A METHOD AND SYSTEM FOR CLUSTERING PERFORMANCE EVALUATION

AND INCREMENT

The present invention relates generally to the field of data clustering, and more particularly to computer-implemented automated data analysis and clustering.

The present invention also relates to a clustering performance evaluation and increment by subclustering.

Clustering is a commonly used method in many fields of both pure and social sciences for analyzing very large databases of information. Clustering provides grouping the data into classes or categories and this often helps to describe similarities and differences in data in a way that helps understanding and describes relationships. Clustering also provides weight or significance to each group, identify a subset of data, and identify data that are least similar to the rest of the database. Basic principles of data clustering are described in Jain et al., “Data Clustering: A Review,” ACM Computing Surveys, Vol. 31 , No.3, pp. 264-323 (September 1999), the entirety of which is incorporated by reference herein.

In most of the business cases, a clustering algorithm is followed by a supervised learning technique such as classification or regression. Also, the final model, including the clustering and the supervised learning, is applied to a business or an analytics problem.

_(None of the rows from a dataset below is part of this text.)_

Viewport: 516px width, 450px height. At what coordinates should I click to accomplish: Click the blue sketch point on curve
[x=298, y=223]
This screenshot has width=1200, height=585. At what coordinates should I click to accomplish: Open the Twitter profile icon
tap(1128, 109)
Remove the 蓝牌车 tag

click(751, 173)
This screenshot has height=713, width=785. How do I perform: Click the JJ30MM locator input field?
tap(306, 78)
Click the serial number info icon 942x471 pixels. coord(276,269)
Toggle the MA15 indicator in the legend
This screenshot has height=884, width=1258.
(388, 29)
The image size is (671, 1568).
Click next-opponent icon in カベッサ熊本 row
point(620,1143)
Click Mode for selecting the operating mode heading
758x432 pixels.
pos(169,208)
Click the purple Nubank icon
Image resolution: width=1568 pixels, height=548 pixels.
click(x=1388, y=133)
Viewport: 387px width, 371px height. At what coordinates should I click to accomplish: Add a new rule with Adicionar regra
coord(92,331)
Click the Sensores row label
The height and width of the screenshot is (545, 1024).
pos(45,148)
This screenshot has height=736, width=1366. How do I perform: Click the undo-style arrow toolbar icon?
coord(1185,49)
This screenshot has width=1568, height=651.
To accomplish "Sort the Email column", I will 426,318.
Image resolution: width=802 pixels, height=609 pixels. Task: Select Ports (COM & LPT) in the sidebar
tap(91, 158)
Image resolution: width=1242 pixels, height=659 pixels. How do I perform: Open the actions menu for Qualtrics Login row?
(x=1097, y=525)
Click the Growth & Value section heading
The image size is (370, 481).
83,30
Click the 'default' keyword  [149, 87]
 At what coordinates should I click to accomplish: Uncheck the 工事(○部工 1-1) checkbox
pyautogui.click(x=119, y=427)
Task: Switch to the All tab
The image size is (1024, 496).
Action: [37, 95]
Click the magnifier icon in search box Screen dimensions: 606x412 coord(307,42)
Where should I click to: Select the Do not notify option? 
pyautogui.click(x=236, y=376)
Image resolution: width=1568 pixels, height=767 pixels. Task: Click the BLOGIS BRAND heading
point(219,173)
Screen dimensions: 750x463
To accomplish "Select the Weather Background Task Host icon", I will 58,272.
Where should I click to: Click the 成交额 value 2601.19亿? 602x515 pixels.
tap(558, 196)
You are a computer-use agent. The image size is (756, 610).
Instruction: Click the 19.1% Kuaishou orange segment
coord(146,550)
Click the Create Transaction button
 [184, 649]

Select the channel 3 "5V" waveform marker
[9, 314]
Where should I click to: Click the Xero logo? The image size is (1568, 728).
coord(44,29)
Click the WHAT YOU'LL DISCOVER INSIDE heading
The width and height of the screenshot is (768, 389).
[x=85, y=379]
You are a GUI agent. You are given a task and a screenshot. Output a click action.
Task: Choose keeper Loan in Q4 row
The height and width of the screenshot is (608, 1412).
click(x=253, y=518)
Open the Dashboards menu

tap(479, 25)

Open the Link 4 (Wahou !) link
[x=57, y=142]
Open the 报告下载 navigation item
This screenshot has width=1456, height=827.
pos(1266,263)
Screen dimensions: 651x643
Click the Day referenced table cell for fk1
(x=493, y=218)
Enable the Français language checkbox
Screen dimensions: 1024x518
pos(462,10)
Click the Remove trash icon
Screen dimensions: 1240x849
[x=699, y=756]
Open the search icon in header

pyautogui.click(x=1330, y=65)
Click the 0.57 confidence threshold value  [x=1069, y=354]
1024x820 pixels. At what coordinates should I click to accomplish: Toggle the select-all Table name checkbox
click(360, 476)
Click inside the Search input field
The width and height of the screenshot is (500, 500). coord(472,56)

Assessing the quality of a model is one of the most important considerations when deploying any machine learning algorithm. For supervised learning problems, this is easy. There are already labels for every example, so the practitioner can test the model’s performance on a reserved evaluation set. One of the main problems of clustering is, it is an unsupervised learning and it is not possible to evaluate without an initial knowledge. Evaluation of clustering algorithms is also an important case because of increasing trends in the consensus learning and automated machine learning. These trendy approaches in data science are also requiring an automated evaluation technique for the clustering algorithms. In the state of the art, United States Patent Application US 2005/0149466 A1 provides a method, system, and article of manufacture for selecting prospects for a product promotion through clustering. When the number of initially identified prospects mismatches the target number of prospects, the final selection of prospects is determined by performing a culling process or augmenting process to reduce or increase, respectively, the initial set of prospects using a heuristic measure H, until the number of prospects in the initial set of prospects matches the target number of prospects. The method described in this document does not deal with the problem of a better membership of a prospect in a cluster than the initially identified one, but only with the number of prospects.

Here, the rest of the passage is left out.